Being a Byzantine Jesuit

By Cyril Pinchak, SJ

"If you’re not Roman Catholic, how can you be a Jesuit?” I hear it often. Like a fish in water, many Catholics grow up surrounded by a Church they know and love, without reflecting on what makes the Church the Church. Explaining to others how this is possible, I re-explain it to myself, remembering how blessed I am.

The word “catholic” means “universal,” not uniform. The Church is made up of many Churches in communion with each other, united by faith and sacraments. How those sacraments are enacted differs within the culture of each sister Church.
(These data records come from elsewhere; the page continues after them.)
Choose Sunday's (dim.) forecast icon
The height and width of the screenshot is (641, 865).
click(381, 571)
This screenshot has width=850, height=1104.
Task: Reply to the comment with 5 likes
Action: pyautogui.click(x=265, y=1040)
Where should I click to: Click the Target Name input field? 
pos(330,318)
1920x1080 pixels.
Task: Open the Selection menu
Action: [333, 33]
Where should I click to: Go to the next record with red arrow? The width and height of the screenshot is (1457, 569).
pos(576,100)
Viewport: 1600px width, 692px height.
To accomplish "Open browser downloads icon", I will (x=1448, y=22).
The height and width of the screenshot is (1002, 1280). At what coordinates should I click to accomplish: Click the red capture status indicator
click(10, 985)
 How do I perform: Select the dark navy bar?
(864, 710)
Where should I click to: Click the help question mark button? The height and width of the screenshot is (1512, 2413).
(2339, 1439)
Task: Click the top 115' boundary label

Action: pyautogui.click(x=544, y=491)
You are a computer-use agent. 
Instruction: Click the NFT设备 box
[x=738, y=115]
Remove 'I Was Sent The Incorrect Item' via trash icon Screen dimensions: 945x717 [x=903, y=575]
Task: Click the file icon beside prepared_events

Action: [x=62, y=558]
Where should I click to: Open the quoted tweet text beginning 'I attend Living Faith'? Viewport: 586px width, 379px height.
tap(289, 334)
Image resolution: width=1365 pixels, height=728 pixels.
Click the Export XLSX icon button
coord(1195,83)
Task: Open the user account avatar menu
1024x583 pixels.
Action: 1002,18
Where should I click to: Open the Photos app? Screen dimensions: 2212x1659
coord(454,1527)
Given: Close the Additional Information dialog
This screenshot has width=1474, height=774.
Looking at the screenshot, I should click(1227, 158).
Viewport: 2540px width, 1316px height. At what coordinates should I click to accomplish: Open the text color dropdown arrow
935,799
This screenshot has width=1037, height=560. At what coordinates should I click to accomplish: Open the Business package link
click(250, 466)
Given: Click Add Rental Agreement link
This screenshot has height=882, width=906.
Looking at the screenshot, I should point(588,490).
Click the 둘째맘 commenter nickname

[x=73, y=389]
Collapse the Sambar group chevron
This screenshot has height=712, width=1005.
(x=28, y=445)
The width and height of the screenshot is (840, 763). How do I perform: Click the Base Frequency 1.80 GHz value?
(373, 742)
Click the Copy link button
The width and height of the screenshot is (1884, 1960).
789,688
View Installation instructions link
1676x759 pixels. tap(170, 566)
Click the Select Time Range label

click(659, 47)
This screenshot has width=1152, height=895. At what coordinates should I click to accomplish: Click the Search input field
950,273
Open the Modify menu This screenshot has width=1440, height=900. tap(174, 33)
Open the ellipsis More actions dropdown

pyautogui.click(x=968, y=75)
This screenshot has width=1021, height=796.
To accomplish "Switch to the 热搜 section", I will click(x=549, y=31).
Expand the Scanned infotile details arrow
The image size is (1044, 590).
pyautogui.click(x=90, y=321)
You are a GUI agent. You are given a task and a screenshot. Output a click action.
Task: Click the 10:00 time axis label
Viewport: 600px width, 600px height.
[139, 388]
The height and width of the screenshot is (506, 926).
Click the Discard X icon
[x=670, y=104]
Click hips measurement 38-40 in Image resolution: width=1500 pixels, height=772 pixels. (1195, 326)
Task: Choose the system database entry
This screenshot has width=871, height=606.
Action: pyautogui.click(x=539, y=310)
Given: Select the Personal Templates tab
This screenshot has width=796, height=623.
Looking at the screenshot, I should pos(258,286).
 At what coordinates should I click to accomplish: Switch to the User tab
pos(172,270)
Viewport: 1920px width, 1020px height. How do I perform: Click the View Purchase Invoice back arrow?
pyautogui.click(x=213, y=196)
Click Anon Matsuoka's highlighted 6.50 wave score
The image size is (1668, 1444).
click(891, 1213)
There are barely 18 million Eastern Catholics in the entire world, compared to one billion Roman Catholics. While the Jesuits are predominantly Roman Catholic, a Jesuit can belong to any of the 23 Eastern Catholic Churches that share full communion with Rome and each other. My Church is the Byzantine Ruthenian Catholic Church, with just over half a million believers in the United States. We trace our origins back to the apostles and first generation of Christians who brought the faith to Byzantium, a small city on the Bosphorus, that later grew into Constantinople, the Roman Empire’s Eastern capital. This Church spread to the Carpathian Mountains region, where Slovakia, Ukraine, Poland, Romania, and Hungary meet. My grandfather was one of millions of immigrant Slavs who brought the faith to the United States.  

Cyril Pinchak, SJ, following his diaconate ordination in the Byzantine Church
Cyril Pinchak, SJ, following his diaconate ordination in the Byzantine Church.

I did not choose this Church; I inherited it. Had my grandfather been born a few miles south and west, I would be ordained next summer in a Roman Catholic Mass with a dozen classmates, instead of by myself in a Byzantine Divine Liturgy. The faith is a gift, passed down from generation to generation, poured into me at baptism. It is a challenge I never asked for, yet I would be incomplete without it.

I have been inspired and challenged by other Byzantine Jesuits, like Fr. Walter Ciszek; Fr. Robert Taft; our former Superior General, Fr. Peter-Hans Kolvenbach; and, closer to home, Fr. Larry Ober; and my classmate, Andrij Hlabse.

People sometimes wonder if I feel a sense of belonging to two worlds or to none, perpetually trying to make two incompatible Churches fit together. It is the same challenge every Christian faces: how to live in a world or community where the mystery of the other is never exhausted, where we do not completely understand each other but still know we are all connected.  

I am blessed to reap the rich harvest of two ancient traditions. After ordination, I will request bi-ritual faculties to celebrate in the Roman Catholic Church, just as some of my Jesuit classmates may request bi-ritual faculties to serve in the Byzantine Church. Though there are many traditions in the Church, Byzantine Jesuits are a reminder that there is only one altar, one priest, and one sacrifice. There is one Church, and I am humbled and grateful to share in it as a Jesuit.


Cyril Pinchak, SJ, is studying theology at Regis College in Toronto. He was ordained a deacon in the Byzantine Church this summer and will be ordained a priest in 2017.